The recent case at Gwalior’s Scindia School shows that bullying, once indulgently called a rite of passage, is still a part of the boarding school ethos. Life in the dorms, say boarders, can get pretty brutal even now
I was called out after prep time when the housemasters and dormitory in-charges are asleep and roughed up quite badly. I had to be carried back to the dorm by classmates. My fault: I had my hands in my pocket while talking to Class XII boys.”
“No normal human being could perform a PD (punishment drill which includes dozens of rounds of the field, frog-hops and duck-walks, push-ups) without muscle failure setting in. When it did, you were punished more. I grew to fear the sensation of my body giving way.”
These are some of the milder stories from former boarders at prestigious residential schools in Dehradun and Darjeeling. They date back to the early 1990s. But it is clear from the recent case of ragging that drove an eighth-grader at Scindia School in Gwalior to attempt suicide that not much has changed in the interceding years.

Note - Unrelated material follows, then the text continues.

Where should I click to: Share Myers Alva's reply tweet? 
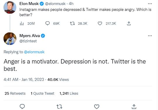(134, 106)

Some years ago, filmmaker Anurag Kashyap, in a painful firstperson account in a news magazine, spoke of his traumatizing years as a bullied — and sexually abused — boarder at Scindia. “Scindia was hell for me,” he wrote. “The sexual abuse continued there for years. I hated myself. I couldn’t understand why it was happening to me. I was often picked out, beaten, then taken to the toilets. To save myself from the beatings, I’d give in to the abuse. Once I saw a senior abuse another junior. I spoke up about it. The repercussion was terrible. When I was in Class VII, I felt suicidal.”
Despite a slew of measures to stop incidents like these, boarders will tell you that being thrashed by seniors for perceived disrespect is quite common even today. “What happens in dormitories after lights out is common knowledge, even if it is not as overt as it was. A couple of years ago the entire Class XII batch descended upon the Class IX dorm and thrashed every single boy for making fun of the school captain,” says a student recently promoted to Class XII in a Dehradun boarding school.

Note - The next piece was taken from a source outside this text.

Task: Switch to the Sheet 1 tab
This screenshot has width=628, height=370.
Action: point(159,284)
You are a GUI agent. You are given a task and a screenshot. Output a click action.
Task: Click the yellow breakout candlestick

Another student from a Shimla residential school says there are now more inventive ways to escape detection: “Sometimes they put a bar of soap in a sock and hit with it. That doesn’t leave a single bruise on the body ,” he says. Housemasters are often guilty of looking the other way. “Most of the time, they choose to ignore what is happening till it gets really serious. And complaining is just not acceptable in our fraternity,” he says. Kabir Mustafi, eminent educationist and former principal of Bishop Cotton’s School, Shimla who has also studied and taught at St Paul’s, Darjeeling, agrees that the tradition of bullying is far from over. “It took a major incident at Scindia to bring the issue into focus -and outrageous instances of barbarism like these only prove that several smaller episodes like these keep happening. The first thing that school authorities should do is tell the students that `it happened to me, so I will dish out the same’ attitude is just not right. This rite of passage business must end.”

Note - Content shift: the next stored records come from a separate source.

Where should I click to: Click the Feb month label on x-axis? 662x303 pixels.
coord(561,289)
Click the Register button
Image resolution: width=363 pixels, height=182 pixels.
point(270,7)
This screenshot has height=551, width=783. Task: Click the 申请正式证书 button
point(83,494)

And it’s not that bullying doesn’t happen in day schools. But young children in boarding schools are more vulnerable since they have few support systems, points out Mumbai educationist Archana Joshi. “Snitches are ostracized and bullied even more by peers and seniors,” she says.
An alumnus of Mayo College, Ajmer, in the early ’90s, Abhinav Singh says that ragging was a rite of passage. “Seniors, especially the prefects, had enormous powers. They could batter you with hockey sticks and give you PD for small mistakes. And we faced it every single year of senior school until we got to Class XII. I was more scared of the prefects that I was of the teachers or my housemaster.”
Many believe that the strict senior-junior hierarchy and the `prefectorial system’ in boarding schools are partly to blame. “The school captain and prefects are basically children ruling ruthlessly over other children. Are teenagers ready for this sort of power?” asks a teacher who has served at Welham Boys, Dehradun.
Just how did residential schools evolve into institutions that promoted aggressive autocracy? Fagging, explains Mustafi, arrived in India along with the British. “There it was practised mainly in the army and public schools,” he says. “It was pretty mild and good-humoured until the early ’70s, but it kept getting worse until the turn of the century, when most of these boarding schools woke up to the dwindling numbers of students and made efforts to deal with the issue.”
Teachers and former students of these residential schools maintain that the menace has been more or less controlled over the years. Pratap Roy, former principal of Dr Graham’s Home, Kalimpong, says that until 15 years ago, prestigious residential schools in India followed outdated British traditions. “Today, a senior would have to face serious repercussions for hitting a junior,” he says.
Reverend Joy Halder, rector of St Paul’s School, Darjeeling, says his school “abolished” PD and asked students from different classes to live in the same dorms. “These days, prefects mostly give lines to erring students,” he says.
Boarding schools which once kept parents strictly at arm’s length -all they were allowed was a monthly letter from their kids -today allow them to be in constant touch. “The faculty is now required to regularly communicate with parents, usually via email and text,” says a teacher, who has been with several boarding schools
Prefects too are being groomed to drop their cliched role as despots. Rev Halder says prefects are regularly reminded of their responsibilities during leadership workshops.
There is a perception that institutions end up condoning bullying because they brush it under the carpet. Filmmaker Ashvin Kumar was taken to court by his almamater, The Doon School, who alleged that his film Dazed in Doon, a coming-of-age story that had a scene of bullying in it, damaged the school’s reputation. The film was withdrawn and finally destroyed by the school. “You can’t have a zero-tolerance policy towards bullying without first acknowledging that it exists,” he says.
Boarding school bullies are obviously far from extinct. A note posted on Mayo College website says that five Class XII boys “have been asked to leave school immediately” for manhandling a Class XI student early this month. It’s how the school deals with them that makes the difference.